STATED PROBLEM:
Rewrite every one of these records with each "Screen dimensions" replaced by "Display size", changing nothing else.
::::
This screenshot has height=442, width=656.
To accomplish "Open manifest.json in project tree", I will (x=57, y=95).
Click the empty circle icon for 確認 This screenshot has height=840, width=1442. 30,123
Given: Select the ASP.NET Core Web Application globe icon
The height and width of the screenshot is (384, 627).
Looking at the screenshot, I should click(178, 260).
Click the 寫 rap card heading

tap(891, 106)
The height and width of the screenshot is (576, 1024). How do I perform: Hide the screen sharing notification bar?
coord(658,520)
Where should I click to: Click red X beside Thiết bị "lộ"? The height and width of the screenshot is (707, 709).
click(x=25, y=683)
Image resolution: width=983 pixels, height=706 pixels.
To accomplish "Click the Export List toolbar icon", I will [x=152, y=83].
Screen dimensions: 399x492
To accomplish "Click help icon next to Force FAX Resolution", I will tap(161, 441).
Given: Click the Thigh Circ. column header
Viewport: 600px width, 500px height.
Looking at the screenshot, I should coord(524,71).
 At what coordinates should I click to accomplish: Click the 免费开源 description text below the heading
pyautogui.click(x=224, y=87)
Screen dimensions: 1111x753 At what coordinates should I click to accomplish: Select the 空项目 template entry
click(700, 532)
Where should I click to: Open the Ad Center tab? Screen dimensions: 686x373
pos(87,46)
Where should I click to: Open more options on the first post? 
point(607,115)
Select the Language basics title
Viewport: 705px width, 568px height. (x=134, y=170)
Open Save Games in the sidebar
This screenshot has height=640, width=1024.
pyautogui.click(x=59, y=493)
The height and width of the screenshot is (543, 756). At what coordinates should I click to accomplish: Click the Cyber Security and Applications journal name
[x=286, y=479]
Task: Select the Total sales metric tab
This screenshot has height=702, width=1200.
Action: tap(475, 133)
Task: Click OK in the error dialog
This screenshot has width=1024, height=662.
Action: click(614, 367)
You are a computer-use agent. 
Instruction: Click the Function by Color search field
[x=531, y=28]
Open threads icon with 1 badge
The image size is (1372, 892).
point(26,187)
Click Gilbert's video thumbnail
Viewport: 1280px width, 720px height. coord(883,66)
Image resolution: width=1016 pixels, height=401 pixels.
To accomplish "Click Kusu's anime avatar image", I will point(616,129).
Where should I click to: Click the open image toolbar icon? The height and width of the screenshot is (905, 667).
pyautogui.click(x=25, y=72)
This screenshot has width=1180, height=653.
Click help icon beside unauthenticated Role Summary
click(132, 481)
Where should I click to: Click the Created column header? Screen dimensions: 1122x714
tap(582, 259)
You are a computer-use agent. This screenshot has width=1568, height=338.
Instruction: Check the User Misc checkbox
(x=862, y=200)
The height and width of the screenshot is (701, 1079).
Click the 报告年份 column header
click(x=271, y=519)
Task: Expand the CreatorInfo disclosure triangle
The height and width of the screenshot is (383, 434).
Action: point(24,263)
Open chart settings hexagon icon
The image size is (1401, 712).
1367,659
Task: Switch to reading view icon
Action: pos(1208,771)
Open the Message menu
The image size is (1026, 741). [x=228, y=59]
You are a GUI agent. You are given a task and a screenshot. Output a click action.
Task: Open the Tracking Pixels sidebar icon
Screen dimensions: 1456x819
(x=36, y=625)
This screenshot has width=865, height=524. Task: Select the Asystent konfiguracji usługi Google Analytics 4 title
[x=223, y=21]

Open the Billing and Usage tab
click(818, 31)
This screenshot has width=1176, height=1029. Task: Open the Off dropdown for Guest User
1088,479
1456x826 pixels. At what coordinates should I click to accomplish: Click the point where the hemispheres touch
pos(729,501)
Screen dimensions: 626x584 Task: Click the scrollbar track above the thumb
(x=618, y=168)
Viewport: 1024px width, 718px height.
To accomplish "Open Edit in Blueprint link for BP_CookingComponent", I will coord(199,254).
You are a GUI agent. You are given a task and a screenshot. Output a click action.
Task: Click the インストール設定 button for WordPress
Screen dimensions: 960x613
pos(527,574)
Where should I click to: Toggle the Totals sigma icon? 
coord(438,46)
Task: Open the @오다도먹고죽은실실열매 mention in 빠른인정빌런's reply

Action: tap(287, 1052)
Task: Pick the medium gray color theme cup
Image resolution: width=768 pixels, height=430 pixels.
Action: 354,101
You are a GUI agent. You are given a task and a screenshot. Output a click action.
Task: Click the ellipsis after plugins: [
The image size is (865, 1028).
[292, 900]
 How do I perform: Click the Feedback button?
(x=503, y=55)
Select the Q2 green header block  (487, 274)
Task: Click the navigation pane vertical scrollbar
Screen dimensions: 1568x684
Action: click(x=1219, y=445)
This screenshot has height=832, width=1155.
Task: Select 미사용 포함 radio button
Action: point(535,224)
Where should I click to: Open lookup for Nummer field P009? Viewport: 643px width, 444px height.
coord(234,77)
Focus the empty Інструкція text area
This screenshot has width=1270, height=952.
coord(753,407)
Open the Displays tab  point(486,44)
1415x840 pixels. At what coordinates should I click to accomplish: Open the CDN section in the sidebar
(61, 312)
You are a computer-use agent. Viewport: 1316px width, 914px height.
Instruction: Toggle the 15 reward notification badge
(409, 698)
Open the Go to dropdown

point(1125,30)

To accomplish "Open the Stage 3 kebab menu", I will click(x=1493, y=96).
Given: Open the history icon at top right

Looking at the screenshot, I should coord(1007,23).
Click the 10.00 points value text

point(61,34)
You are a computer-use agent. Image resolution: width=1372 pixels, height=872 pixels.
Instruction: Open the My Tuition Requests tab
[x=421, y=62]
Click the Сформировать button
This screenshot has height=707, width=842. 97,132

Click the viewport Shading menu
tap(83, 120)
::::
ANSWER TO THIS EXERCISE:
This screenshot has height=442, width=656.
To accomplish "Open manifest.json in project tree", I will (x=57, y=95).
Click the empty circle icon for 確認 This screenshot has height=840, width=1442. 30,123
Given: Select the ASP.NET Core Web Application globe icon
The height and width of the screenshot is (384, 627).
Looking at the screenshot, I should click(178, 260).
Click the 寫 rap card heading

tap(891, 106)
The height and width of the screenshot is (576, 1024). How do I perform: Hide the screen sharing notification bar?
coord(658,520)
Where should I click to: Click red X beside Thiết bị "lộ"? The height and width of the screenshot is (707, 709).
click(x=25, y=683)
Image resolution: width=983 pixels, height=706 pixels.
To accomplish "Click the Export List toolbar icon", I will [x=152, y=83].
Display size: 399x492
To accomplish "Click help icon next to Force FAX Resolution", I will tap(161, 441).
Given: Click the Thigh Circ. column header
Viewport: 600px width, 500px height.
Looking at the screenshot, I should coord(524,71).
 At what coordinates should I click to accomplish: Click the 免费开源 description text below the heading
pyautogui.click(x=224, y=87)
Display size: 1111x753 At what coordinates should I click to accomplish: Select the 空项目 template entry
click(700, 532)
Where should I click to: Open the Ad Center tab? Display size: 686x373
pos(87,46)
Where should I click to: Open more options on the first post? 
point(607,115)
Select the Language basics title
Viewport: 705px width, 568px height. (x=134, y=170)
Open Save Games in the sidebar
This screenshot has height=640, width=1024.
pyautogui.click(x=59, y=493)
The height and width of the screenshot is (543, 756). At what coordinates should I click to accomplish: Click the Cyber Security and Applications journal name
[x=286, y=479]
Task: Select the Total sales metric tab
This screenshot has height=702, width=1200.
Action: tap(475, 133)
Task: Click OK in the error dialog
This screenshot has width=1024, height=662.
Action: click(614, 367)
You are a computer-use agent. 
Instruction: Click the Function by Color search field
[x=531, y=28]
Open threads icon with 1 badge
The image size is (1372, 892).
point(26,187)
Click Gilbert's video thumbnail
Viewport: 1280px width, 720px height. coord(883,66)
Image resolution: width=1016 pixels, height=401 pixels.
To accomplish "Click Kusu's anime avatar image", I will point(616,129).
Where should I click to: Click the open image toolbar icon? The height and width of the screenshot is (905, 667).
pyautogui.click(x=25, y=72)
This screenshot has width=1180, height=653.
Click help icon beside unauthenticated Role Summary
click(132, 481)
Where should I click to: Click the Created column header? Display size: 1122x714
tap(582, 259)
You are a computer-use agent. This screenshot has width=1568, height=338.
Instruction: Check the User Misc checkbox
(x=862, y=200)
The height and width of the screenshot is (701, 1079).
Click the 报告年份 column header
click(x=271, y=519)
Task: Expand the CreatorInfo disclosure triangle
The height and width of the screenshot is (383, 434).
Action: point(24,263)
Open chart settings hexagon icon
The image size is (1401, 712).
1367,659
Task: Switch to reading view icon
Action: pos(1208,771)
Open the Message menu
The image size is (1026, 741). [x=228, y=59]
You are a GUI agent. You are given a task and a screenshot. Output a click action.
Task: Open the Tracking Pixels sidebar icon
Display size: 1456x819
(x=36, y=625)
This screenshot has width=865, height=524. Task: Select the Asystent konfiguracji usługi Google Analytics 4 title
[x=223, y=21]

Open the Billing and Usage tab
click(818, 31)
This screenshot has width=1176, height=1029. Task: Open the Off dropdown for Guest User
1088,479
1456x826 pixels. At what coordinates should I click to accomplish: Click the point where the hemispheres touch
pos(729,501)
Display size: 626x584 Task: Click the scrollbar track above the thumb
(x=618, y=168)
Viewport: 1024px width, 718px height.
To accomplish "Open Edit in Blueprint link for BP_CookingComponent", I will coord(199,254).
You are a GUI agent. You are given a task and a screenshot. Output a click action.
Task: Click the インストール設定 button for WordPress
Display size: 960x613
pos(527,574)
Where should I click to: Toggle the Totals sigma icon? 
coord(438,46)
Task: Open the @오다도먹고죽은실실열매 mention in 빠른인정빌런's reply

Action: tap(287, 1052)
Task: Pick the medium gray color theme cup
Image resolution: width=768 pixels, height=430 pixels.
Action: 354,101
You are a GUI agent. You are given a task and a screenshot. Output a click action.
Task: Click the ellipsis after plugins: [
The image size is (865, 1028).
[292, 900]
 How do I perform: Click the Feedback button?
(x=503, y=55)
Select the Q2 green header block  (487, 274)
Task: Click the navigation pane vertical scrollbar
Display size: 1568x684
Action: click(x=1219, y=445)
This screenshot has height=832, width=1155.
Task: Select 미사용 포함 radio button
Action: point(535,224)
Where should I click to: Open lookup for Nummer field P009? Viewport: 643px width, 444px height.
coord(234,77)
Focus the empty Інструкція text area
This screenshot has width=1270, height=952.
coord(753,407)
Open the Displays tab  point(486,44)
1415x840 pixels. At what coordinates should I click to accomplish: Open the CDN section in the sidebar
(61, 312)
You are a computer-use agent. Viewport: 1316px width, 914px height.
Instruction: Toggle the 15 reward notification badge
(409, 698)
Open the Go to dropdown

point(1125,30)

To accomplish "Open the Stage 3 kebab menu", I will click(x=1493, y=96).
Given: Open the history icon at top right

Looking at the screenshot, I should coord(1007,23).
Click the 10.00 points value text

point(61,34)
You are a computer-use agent. Image resolution: width=1372 pixels, height=872 pixels.
Instruction: Open the My Tuition Requests tab
[x=421, y=62]
Click the Сформировать button
This screenshot has height=707, width=842. 97,132

Click the viewport Shading menu
tap(83, 120)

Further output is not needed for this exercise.